Bob got in the car, they drove off. I headed toward the Home Depot. The rain was falling hard. The hardware store blurry as I approached it, as if I was crossing through a waterfall separating two worlds…into a world where I was a builder of rabbit cages. coming from a world where I was a writer approaching that Edge, the Edge. No…Bob Hawk and New York seemed more than one world ago. Way back behind me, several storms ago.
On my way back, I had to go to the bank and get rent money. Halfway there, as I walked down Hollywood Blvd, the rain fell the hardest it had yet. The roar of water falling and flowing drowned out all other sounds.
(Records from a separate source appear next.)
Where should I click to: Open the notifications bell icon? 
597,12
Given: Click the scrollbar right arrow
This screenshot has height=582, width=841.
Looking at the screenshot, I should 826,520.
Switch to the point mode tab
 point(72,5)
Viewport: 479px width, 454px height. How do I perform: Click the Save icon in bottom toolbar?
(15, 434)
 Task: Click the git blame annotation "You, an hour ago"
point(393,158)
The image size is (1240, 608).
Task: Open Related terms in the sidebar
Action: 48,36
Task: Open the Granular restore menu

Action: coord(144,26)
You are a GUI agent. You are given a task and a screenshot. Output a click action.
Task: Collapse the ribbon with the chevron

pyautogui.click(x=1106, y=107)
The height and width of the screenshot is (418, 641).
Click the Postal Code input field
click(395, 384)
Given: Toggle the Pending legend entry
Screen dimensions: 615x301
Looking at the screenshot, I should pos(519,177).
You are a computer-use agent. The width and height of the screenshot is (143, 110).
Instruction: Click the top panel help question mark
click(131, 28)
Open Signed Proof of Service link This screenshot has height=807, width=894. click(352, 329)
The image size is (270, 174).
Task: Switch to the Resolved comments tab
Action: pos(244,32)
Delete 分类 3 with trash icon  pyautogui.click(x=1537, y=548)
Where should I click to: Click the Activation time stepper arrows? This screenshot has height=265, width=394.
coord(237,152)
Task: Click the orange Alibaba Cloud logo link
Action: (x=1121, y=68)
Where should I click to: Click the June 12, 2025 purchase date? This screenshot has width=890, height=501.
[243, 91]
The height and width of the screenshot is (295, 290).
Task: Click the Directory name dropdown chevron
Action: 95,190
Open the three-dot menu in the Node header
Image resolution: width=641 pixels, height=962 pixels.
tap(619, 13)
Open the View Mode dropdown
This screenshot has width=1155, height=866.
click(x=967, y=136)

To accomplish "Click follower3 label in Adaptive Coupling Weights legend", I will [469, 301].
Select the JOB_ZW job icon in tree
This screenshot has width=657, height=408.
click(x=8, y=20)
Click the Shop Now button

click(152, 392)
Cars silently skidded at red lights, plowed through the huge stream of water that overtook the street – flowing down, to the west, taking the city to the ocean. Bums huddled under awnings, people ran down side streets with inverted umbrellas. I walked, soaking wet, too wet to run anywhere. The damage had been done. I strolled to the bank, pulled out the money, cursing my roommate for having the gall to charge me rent every month. The heavy rain continued on my way home. Thunder echoed every now and then. Well whaddya know,” I thought, “this really is a storm.”
By Sunday afternoon, the rains were gone. The sun made more than one appearance during the day. By evening, the city was clean and pleasant, like it just stepped out of a bath tub. The view of Mount Hollywood and the Observatory was unimpeded by smog or haze. The air was cool. I walked over to my friend’s house to get the keys to his car, so I could pick up his car in the morning, and get materials for the rabbit hutch on Monday morning. It was nighttime when I began my walk back home, I came upon a bum sitting at a bus bench on Hollywood Blvd. I smelled the alcohol from several yards out, before I could see him well. Over and over he’d let out something like a sneeze that he finished with a, “f#$k you…ah, ah, ah choo f#$K you! Ah, ah, ah choo f#$k you!…”
When he got all those out of his system, he resorted to traditional drunken babble. A car passed by and it’s headlights gave me a clear view of the bum. His clothes were damp and soiled. He was about fifty, bearded and nearly toothless. He also had two pair of handcuffs around his neck, worn like necklaces. I walked passed him, and moment later he came down with another case of the “ah choo f#$k you’s.” I turned around and watched him, just thinking that he’s not waiting for a bus. He’s just sitting there, sneezing and cursing. How did fifty or so years get him there? I walked on and he faded from my ears. The city was quiet, except for the coming and going of cars. They’d rush up, I feel their lights on my face, and they’d rush off. Then the dark and quiet again.
I’m ending this blog with that. Maybe there’s a little more to write, maybe not. But I have to get out the door and start building this rabbit cage. The window is yellow-orange and there are birds, even a lawn mower. It’s not a bad world out there today. One that’s pretty to look at, maybe. Pretty enough to keep from looking at the worlds ahead or behind, anyway…maybe.